Même si la SF est devenue monnaie courante sur Netflix, on accueille avec plaisir The Silent Sea, une série plus « hard science » que la moyenne, avant de déchanter peu à peu…
Dans un futur proche, la terre est devenue un désert et l’eau est la richesse la plus précieuse qui soit. La Corée envoie une équipe d’astronautes et de scientifiques inspecter une base lunaire abandonnée depuis plusieurs années, où tous les chercheurs et les militaires coréens qui y travaillaient auraient péri irradiés suite à un accident inexpliqué. Ce que nos vaillants héros (enfin, on se comprend…) vont découvrir est bien différent de l’histoire officielle…
Voilà le pitch de la série The Silent Sea – 고요의 바다, soit « Mer Calme », ce qui semblerait désigner la Mer de la Tranquillité en coréen -, un nouveau thriller de SF mis en ligne par Netflix, en 8 épisodes. S’il n’y a pas cette fois de réalisateur star aux commandes, la série bénéficie de la présence de l’excellente Bae Doo-na, certainement l’actrice coréenne la plus connue chez nous, après ses rôles marquants chez les Wachowski (Cloud Atlas, Sense 8), chez Bong Joon-Ho (The Host) et Park Chan-Wook (Sympathy for Mr.

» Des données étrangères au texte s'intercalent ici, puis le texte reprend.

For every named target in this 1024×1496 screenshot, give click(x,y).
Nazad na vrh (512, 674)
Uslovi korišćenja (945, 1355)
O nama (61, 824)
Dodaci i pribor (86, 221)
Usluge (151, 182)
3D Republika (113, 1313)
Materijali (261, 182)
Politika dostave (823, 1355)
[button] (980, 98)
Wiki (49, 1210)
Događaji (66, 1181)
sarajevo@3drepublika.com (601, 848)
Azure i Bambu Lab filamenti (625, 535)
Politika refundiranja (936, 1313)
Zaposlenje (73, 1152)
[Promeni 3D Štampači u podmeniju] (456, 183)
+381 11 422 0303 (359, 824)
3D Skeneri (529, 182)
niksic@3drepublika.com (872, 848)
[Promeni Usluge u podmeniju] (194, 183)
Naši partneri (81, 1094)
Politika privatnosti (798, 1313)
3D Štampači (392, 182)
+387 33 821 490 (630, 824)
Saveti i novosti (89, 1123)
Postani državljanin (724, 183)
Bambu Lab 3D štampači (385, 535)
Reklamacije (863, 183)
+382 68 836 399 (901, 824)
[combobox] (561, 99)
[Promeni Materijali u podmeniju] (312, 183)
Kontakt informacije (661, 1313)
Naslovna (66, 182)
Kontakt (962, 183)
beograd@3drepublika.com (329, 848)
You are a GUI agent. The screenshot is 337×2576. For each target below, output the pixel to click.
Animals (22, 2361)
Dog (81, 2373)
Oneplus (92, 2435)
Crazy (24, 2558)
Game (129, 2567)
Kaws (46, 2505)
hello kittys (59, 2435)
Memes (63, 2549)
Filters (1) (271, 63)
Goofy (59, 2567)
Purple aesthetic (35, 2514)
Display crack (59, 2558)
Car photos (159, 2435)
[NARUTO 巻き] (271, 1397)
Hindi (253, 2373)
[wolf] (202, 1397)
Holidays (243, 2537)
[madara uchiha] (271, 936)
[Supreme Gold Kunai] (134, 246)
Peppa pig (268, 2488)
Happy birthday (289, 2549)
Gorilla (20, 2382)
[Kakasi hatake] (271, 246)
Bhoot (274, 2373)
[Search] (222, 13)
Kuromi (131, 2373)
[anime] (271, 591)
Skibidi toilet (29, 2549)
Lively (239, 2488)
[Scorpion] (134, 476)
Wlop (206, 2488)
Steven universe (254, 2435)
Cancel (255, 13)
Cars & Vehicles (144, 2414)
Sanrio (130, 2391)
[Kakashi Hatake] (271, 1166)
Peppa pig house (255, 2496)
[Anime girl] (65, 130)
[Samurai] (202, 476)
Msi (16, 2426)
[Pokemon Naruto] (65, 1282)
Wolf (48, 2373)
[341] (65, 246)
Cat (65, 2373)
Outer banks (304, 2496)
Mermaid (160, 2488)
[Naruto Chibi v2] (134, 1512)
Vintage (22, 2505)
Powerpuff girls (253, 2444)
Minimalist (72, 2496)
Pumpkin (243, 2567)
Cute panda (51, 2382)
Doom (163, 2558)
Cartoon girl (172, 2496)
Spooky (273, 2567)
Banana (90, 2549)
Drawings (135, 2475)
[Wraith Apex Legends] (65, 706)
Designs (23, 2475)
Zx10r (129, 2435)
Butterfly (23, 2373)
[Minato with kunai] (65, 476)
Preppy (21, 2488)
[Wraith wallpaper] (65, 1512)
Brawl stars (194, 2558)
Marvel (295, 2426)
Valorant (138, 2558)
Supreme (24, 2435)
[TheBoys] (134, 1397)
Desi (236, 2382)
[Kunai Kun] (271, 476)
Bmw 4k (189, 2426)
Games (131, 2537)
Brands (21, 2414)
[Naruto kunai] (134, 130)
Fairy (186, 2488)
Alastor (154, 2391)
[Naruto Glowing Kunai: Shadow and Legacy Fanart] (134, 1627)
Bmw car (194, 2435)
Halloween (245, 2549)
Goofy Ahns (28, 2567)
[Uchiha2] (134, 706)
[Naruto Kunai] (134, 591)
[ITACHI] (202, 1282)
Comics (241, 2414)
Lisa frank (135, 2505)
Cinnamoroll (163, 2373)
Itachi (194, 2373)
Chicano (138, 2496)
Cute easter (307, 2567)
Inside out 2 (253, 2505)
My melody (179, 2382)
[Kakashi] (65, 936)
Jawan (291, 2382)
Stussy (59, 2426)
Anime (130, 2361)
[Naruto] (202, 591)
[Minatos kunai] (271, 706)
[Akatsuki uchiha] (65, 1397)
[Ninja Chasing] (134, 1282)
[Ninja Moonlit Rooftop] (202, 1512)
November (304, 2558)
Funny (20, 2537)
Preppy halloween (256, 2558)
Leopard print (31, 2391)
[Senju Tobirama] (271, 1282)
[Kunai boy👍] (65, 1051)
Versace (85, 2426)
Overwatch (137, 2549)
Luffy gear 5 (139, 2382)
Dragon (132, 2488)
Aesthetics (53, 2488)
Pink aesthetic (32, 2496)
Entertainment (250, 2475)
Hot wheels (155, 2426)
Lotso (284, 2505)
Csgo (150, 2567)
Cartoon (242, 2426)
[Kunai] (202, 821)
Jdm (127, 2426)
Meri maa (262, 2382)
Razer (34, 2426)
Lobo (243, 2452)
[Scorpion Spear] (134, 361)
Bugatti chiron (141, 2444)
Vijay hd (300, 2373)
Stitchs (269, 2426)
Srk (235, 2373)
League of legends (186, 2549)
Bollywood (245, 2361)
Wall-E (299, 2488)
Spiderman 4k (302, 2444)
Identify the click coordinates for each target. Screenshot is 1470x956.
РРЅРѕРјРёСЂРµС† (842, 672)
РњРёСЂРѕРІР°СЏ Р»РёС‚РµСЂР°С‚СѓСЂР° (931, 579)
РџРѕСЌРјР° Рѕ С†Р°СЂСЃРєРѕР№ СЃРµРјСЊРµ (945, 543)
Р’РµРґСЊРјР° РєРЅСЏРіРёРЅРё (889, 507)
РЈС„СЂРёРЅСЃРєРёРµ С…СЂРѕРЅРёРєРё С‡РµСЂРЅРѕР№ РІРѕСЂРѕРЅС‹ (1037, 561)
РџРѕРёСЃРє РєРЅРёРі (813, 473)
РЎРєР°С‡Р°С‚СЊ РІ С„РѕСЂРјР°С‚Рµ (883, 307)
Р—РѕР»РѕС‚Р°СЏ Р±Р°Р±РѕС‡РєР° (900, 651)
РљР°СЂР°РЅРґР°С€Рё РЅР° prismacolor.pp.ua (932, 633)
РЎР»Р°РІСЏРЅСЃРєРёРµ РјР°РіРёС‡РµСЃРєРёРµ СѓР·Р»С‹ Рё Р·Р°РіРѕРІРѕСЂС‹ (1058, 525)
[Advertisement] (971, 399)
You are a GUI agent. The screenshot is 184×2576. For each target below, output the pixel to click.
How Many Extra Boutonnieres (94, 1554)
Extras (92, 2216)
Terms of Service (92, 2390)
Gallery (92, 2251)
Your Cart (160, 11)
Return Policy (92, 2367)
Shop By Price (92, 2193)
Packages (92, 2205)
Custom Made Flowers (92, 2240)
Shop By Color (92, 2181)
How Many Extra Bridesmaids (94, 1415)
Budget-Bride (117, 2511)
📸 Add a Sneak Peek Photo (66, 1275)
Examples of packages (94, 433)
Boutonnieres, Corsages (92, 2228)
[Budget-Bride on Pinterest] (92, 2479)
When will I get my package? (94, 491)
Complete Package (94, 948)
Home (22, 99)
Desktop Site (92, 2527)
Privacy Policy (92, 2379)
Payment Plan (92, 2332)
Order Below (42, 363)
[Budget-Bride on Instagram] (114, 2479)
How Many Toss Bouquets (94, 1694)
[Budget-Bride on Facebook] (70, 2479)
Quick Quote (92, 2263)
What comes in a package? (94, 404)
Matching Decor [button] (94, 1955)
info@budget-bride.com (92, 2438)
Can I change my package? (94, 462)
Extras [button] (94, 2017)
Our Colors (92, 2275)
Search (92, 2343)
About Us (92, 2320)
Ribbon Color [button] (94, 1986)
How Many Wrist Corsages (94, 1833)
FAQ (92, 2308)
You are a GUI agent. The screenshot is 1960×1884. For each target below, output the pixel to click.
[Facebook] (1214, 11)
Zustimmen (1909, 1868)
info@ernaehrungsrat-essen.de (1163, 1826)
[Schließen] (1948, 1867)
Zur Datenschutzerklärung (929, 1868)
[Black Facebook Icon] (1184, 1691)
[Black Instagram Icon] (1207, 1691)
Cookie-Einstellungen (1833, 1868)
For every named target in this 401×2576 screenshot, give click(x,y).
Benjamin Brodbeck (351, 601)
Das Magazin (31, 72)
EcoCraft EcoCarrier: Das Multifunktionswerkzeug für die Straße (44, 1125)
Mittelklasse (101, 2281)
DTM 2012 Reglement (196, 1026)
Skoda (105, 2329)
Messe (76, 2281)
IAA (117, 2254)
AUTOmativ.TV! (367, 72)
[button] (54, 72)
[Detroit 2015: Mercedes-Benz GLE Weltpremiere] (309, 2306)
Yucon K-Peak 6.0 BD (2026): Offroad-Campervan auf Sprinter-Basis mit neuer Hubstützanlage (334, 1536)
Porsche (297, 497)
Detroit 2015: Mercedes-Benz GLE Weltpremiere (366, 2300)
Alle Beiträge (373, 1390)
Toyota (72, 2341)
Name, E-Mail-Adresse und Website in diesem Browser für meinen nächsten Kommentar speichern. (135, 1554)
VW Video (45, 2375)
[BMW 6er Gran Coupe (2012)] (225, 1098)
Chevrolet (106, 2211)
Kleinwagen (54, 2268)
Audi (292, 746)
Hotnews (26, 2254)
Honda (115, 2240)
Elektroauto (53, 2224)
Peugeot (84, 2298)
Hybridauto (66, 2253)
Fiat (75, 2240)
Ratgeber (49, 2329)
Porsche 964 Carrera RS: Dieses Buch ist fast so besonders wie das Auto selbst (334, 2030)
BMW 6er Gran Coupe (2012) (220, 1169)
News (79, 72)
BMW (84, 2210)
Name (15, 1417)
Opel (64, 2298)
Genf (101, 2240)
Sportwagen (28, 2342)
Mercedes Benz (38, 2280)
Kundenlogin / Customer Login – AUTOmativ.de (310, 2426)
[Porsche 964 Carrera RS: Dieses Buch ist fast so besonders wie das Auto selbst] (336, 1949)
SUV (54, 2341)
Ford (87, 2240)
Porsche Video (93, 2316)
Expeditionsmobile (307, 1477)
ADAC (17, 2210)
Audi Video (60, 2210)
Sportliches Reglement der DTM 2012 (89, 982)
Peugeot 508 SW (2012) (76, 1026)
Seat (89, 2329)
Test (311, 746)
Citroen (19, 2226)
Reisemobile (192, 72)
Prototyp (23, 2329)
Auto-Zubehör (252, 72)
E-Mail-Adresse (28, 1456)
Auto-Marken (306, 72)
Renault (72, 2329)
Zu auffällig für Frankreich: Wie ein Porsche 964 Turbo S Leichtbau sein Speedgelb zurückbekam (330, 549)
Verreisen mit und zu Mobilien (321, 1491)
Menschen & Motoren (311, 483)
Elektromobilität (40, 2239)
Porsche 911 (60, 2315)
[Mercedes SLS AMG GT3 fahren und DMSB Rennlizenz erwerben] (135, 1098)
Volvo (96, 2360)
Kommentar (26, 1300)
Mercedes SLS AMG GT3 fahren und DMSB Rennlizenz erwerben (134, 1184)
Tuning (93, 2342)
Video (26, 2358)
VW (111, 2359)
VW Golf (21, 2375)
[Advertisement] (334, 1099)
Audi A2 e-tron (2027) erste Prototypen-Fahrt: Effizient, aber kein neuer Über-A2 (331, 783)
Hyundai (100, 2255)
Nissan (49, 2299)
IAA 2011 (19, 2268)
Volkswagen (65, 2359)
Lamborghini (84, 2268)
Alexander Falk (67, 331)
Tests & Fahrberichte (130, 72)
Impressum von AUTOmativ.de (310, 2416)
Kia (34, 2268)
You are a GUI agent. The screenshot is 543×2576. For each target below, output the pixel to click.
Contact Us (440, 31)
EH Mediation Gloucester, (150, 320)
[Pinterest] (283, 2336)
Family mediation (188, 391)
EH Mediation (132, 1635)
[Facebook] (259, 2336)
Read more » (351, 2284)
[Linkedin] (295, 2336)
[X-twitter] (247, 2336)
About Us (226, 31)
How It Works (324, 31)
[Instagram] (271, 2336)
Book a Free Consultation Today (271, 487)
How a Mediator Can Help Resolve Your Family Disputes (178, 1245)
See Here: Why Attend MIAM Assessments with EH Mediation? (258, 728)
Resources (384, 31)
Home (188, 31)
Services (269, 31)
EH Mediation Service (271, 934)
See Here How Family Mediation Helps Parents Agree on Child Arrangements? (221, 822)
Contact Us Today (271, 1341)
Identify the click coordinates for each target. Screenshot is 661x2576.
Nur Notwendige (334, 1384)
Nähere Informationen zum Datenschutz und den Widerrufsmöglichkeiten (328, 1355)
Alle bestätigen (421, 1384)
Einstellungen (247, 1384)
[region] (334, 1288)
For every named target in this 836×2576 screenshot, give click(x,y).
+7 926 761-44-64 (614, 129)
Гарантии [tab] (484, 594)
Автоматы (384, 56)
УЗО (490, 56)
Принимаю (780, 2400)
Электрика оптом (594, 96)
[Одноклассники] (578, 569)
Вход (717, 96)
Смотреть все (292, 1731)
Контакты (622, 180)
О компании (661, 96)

Vengeance) mais aussi chez le Japonais Kore-eda (Air Doll), ce qui constitue quand même un beau pédigrée ! A ses côtés, on retrouve Gong Yoo, la star de Last Train to Busan, mais il faut bien reconnaître tout de suite qu’il ne fera guère d’éclats dans The Silent Sea, semblant perpétuellement mal à l’aise dans le rôle peut-être trop ambigu pour lui du chef de l’expédition.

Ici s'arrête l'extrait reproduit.